El éxito se define también en términos de la posición que hemos alcanzado. Los símbolos que establecen nuestra posición son el tamaño y sector de nuestra casa o apartamento; modelo, marca y valor de nuestro carro; sitio de trabajo y cosas por el estilo. La posición es vital para el sistema del éxito desde la perspectiva humanística, pero es relativamente insignificante en la búsqueda bíblica del éxito.

Una vez logrado el éxito en términos del prestigio que da el poder y de los símbolos que revelan su posición, el premio codiciado es la aprobación y la alabanza proveniente de los demás. Si bien todos tenemos una necesidad de ser afirmados y reconocimiento por el trabajo realizado, la filosofía humanística nos hace ver el éxito como la manera de recibir la alabanza de los demás.

Quienes estamos comprometidos a resistir la imposición de una filosofía humanística en nuestra mente debemos entender el peligro que hay en llegar a conclusiones falsas con relación al éxito.

Bienes tales como la familia, las relaciones, y la causa de Cristo están sufriendo terriblemente como consecuencia del síndrome del éxito desde la perspectiva humana. La búsqueda del éxito nos tienta a violar principios éticos y morales perturbando así nuestra conciencia. Con frecuencia después de haber triunfado, hemos pagado un precio demasiado alto por la gloria y quedamos con la íntima sensación de haber fracasado. Tratamos de subir la escalera solo para darnos cuenta de que la escalera estuvo apoyada en la pared equivocada.

El éxito bíblico auténtico es tanto alcanzable como satisfactorio

El éxito no excluye los traumas y las dificultades. Evidentemente el éxito no es solamente lo que resulta confortable y conveniente. Requiere de esfuerzo y trabajo arduo. Cristo afirmó claramente que las posiciones legítimas de poder y prestigio son dadas por Dios en su soberano plan y momento, no arrebatadas por personas ávidas de privilegios.

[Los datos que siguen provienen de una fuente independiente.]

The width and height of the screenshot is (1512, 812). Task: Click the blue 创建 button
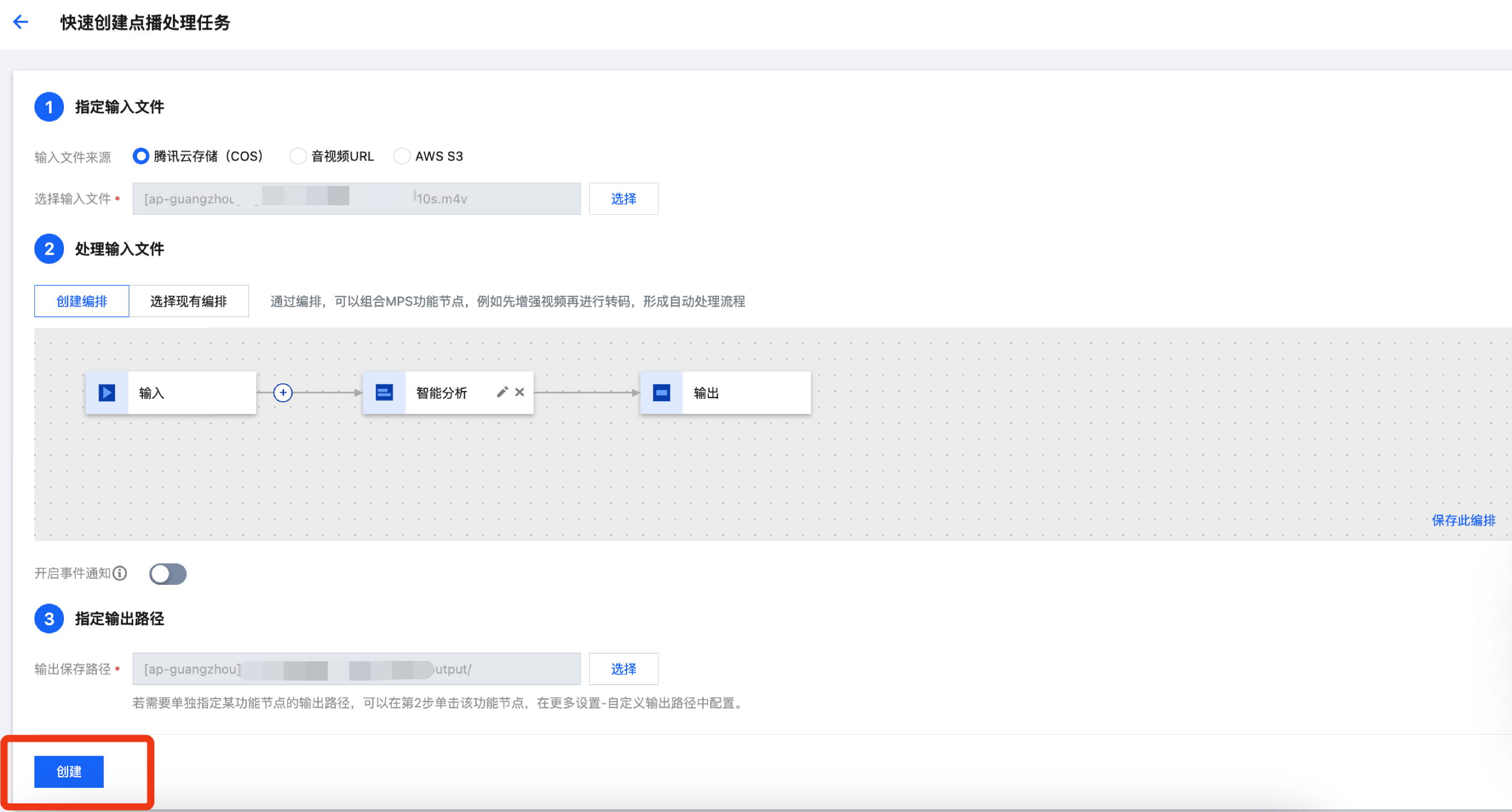coord(69,772)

El éxito bíblico está al alcance de todos, no solo de los que se mueven con mayor rapidez, o de los más fuertes, o de los que primero se colocan en las filas. No obstante cuando Dios necesita que alguien le sirva en una posición elevada, es El quien eleva a quien ha escogido. La verdad es que Dios busca a quienes han tenido éxito ante sus ojos, aunque quizás sean de humilde posición ante los ojos de los hombres, para promoverlos a posiciones de confianza.

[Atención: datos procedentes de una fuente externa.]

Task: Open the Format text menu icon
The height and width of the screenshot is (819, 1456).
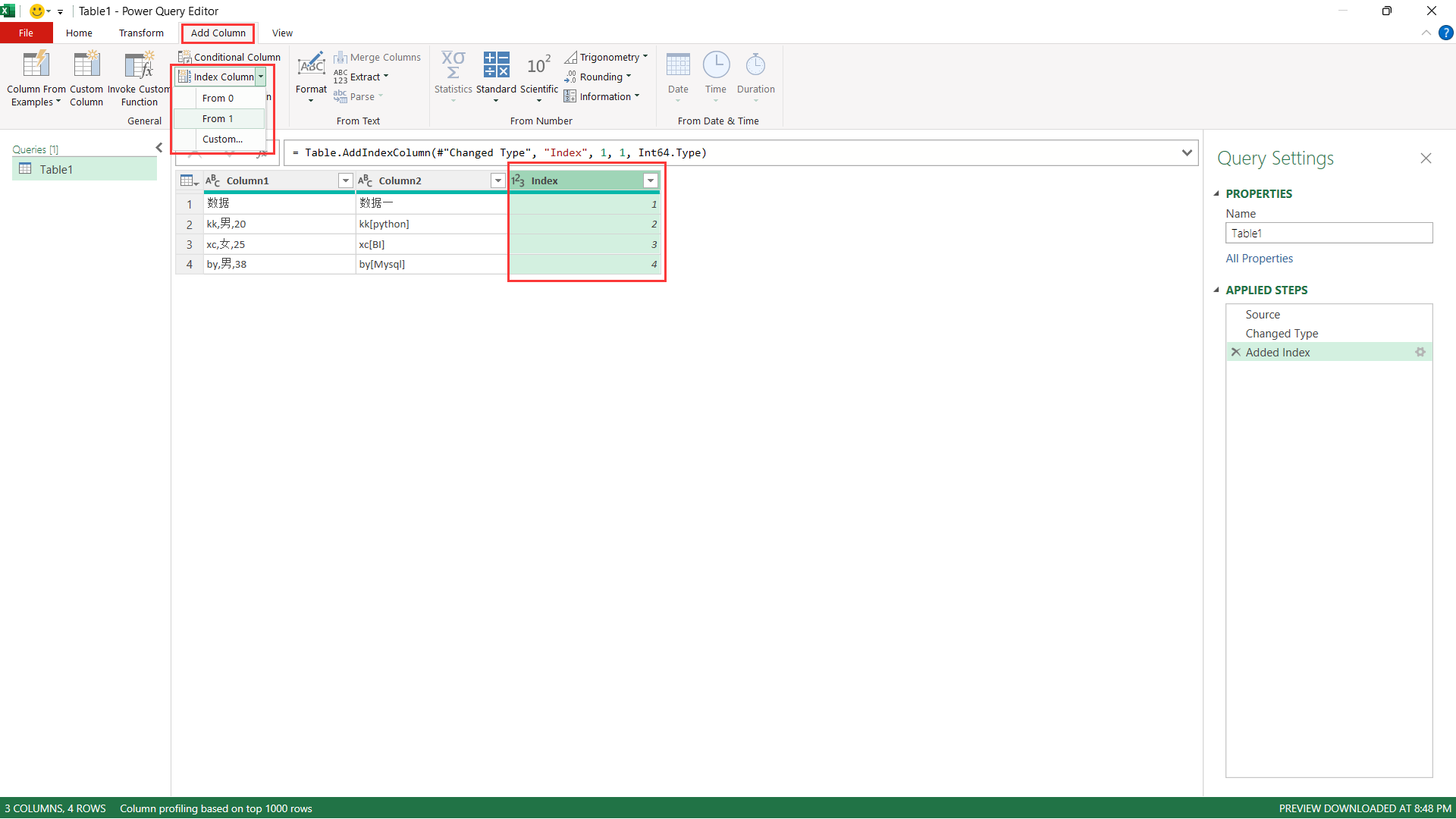Action: coord(311,65)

Aquellos que se esfuerzan para llegar a la cima terminan frustrados y decepcionados si no se les dan resultados y pueden ser de resultados trágicos para su vida. Aquellos que lo hacen de la mano de Dios verán sus expectativas de éxito hechas realidad.

El éxito bíblico autentico es el que está consagrado al éxito de los demás, sirviendo para satisfacer sus necesidades y capacitándolos para que crezcan y prosperen de la misma manera que Cristo vino para servir en mis necesidades y darse a si mismo en mi favor para garantizar mi victoria.

Le recomiendo leer en la Biblia en el libro de Romanos, capitulo 12, verso 2 (Romanos 12:2).